» **BRIEF**: Please return every line of the records below that holds the word "toolbar".

» **INPUT FOR THIS TASK**:
• • • • • • •
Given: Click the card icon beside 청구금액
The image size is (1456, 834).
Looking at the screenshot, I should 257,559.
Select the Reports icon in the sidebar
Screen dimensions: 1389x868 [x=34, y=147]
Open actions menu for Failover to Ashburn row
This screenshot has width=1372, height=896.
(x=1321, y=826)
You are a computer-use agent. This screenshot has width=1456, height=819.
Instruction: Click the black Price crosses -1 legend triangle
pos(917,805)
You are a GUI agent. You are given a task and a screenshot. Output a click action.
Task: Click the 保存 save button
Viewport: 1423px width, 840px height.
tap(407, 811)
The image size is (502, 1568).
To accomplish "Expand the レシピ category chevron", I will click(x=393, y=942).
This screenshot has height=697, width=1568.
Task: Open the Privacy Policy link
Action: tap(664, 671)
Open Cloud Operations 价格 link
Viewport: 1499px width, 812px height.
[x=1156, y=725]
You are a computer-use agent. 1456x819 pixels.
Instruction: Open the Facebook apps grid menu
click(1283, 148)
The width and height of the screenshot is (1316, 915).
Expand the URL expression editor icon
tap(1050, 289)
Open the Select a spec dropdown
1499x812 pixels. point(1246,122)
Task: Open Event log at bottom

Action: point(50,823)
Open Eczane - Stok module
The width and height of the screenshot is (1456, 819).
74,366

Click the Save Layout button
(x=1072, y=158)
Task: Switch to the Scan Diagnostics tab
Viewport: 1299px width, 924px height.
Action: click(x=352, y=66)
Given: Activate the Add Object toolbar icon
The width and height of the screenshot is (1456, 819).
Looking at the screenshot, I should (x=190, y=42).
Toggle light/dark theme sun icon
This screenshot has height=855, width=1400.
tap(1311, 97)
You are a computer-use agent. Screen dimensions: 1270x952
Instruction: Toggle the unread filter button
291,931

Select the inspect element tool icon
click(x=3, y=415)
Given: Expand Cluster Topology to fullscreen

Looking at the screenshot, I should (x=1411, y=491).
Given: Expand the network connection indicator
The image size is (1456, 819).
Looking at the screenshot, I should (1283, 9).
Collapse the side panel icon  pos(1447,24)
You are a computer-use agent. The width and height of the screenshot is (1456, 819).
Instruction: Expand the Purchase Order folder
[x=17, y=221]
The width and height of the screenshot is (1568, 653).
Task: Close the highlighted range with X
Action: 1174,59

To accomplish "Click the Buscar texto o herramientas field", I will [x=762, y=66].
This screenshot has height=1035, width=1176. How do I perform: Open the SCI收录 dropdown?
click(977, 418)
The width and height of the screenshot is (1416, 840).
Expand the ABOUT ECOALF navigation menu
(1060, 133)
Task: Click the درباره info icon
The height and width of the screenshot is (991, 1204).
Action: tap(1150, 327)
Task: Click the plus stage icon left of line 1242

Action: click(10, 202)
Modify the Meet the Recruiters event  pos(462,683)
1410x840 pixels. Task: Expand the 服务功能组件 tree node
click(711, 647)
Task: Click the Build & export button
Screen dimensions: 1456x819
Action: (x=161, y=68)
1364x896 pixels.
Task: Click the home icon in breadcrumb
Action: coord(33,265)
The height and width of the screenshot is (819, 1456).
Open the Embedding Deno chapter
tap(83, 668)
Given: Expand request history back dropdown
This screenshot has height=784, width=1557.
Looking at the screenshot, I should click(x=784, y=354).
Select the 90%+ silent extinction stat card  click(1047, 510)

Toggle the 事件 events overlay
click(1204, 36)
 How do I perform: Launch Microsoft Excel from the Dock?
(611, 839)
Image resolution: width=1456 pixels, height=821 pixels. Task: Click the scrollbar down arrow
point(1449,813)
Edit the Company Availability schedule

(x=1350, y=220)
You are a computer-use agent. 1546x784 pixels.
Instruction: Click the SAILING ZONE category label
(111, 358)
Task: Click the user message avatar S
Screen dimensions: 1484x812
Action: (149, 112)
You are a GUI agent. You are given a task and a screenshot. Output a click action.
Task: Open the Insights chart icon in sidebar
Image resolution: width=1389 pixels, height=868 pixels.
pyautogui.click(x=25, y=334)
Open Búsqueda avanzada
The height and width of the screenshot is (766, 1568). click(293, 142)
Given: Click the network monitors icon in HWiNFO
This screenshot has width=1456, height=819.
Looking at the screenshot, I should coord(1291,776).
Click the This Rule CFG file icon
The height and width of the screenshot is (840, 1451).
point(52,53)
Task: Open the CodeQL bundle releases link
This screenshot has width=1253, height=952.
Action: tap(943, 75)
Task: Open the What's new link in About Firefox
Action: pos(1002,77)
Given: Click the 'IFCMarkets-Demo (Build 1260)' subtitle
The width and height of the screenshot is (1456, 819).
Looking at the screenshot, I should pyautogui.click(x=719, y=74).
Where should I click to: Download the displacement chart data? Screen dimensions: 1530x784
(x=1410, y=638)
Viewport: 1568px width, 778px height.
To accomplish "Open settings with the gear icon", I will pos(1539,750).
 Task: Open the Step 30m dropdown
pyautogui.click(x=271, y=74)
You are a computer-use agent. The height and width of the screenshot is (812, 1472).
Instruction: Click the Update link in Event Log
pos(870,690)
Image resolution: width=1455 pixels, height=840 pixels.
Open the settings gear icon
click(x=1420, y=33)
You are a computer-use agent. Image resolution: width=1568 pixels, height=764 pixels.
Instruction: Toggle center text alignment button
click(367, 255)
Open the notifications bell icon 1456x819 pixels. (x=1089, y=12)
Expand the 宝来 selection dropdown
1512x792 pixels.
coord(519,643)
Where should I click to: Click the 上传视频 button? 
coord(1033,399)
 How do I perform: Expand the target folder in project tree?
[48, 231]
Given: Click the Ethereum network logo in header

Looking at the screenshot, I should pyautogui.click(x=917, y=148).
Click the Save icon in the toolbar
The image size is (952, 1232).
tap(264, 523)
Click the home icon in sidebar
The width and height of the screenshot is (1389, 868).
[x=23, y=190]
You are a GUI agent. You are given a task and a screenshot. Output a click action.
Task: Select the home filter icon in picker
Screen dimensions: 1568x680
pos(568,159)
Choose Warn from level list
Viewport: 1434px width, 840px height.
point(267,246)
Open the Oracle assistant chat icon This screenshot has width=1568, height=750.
• • • • • • •
» **EXPECTED ANSWER**:
Given: Activate the Add Object toolbar icon
Click the Save icon in the toolbar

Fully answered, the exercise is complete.